We had, without realizing it, moved toward each other so that we were yelling in each other’s faces—our gravitational pull in its worst iteration. Abruptly she turned and stomped out, smacking the doorframe with her hand, then stomped back in again and set her jaw.
“I got fired,” she says. “From Whistles. Before Ascot.” At my dumbfounded face, Lacey sneered, “Now who’s the one who doesn’t know anything?”
“But I asked how work was, and you’d say it was great.”

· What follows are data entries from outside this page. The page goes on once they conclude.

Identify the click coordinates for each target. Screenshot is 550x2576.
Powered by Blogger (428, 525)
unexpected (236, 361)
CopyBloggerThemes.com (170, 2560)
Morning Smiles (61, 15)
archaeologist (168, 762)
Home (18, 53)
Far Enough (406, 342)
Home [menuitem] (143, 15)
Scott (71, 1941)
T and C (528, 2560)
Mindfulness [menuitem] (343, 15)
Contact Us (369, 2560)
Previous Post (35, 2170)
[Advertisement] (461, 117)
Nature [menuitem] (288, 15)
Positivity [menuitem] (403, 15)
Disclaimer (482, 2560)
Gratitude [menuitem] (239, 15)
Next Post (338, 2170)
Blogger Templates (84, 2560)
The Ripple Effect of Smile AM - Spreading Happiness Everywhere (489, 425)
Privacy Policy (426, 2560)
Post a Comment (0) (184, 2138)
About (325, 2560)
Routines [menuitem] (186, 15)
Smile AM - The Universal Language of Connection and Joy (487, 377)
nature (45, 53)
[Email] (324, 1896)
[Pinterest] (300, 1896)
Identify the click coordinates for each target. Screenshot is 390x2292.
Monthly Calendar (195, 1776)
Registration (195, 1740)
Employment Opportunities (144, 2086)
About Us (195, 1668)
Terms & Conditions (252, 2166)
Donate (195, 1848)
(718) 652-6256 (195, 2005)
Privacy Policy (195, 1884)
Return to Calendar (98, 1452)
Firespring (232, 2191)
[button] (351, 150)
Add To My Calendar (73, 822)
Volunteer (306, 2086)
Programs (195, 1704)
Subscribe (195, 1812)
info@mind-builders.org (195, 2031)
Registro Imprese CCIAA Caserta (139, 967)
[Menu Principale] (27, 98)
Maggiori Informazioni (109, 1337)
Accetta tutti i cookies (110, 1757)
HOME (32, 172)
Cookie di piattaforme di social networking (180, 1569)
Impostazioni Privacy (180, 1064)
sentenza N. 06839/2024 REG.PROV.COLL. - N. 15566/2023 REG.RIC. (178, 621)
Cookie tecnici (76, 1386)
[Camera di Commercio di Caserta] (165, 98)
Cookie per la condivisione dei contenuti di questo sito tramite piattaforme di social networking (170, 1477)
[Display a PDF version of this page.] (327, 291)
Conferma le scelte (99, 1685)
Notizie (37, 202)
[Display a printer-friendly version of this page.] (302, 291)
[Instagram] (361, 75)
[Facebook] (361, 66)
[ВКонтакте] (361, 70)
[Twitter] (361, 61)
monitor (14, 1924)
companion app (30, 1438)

“What, and admit they didn’t want me if I didn’t come with you?” she said spitefully. “Once Donna shoved her way in and you stopped shopping in public, my manager decided he didn’t need me anymore. Because everything revolves around you. The book deal fell apart because they only wanted me if it came with you. I don’t get Freddie because of you.” She clenched and unclenched her fists. “You are not the only person your relationship happened to. We all had to rewrite our lives. I had to change how I acted, who I dated, what I wore to work.”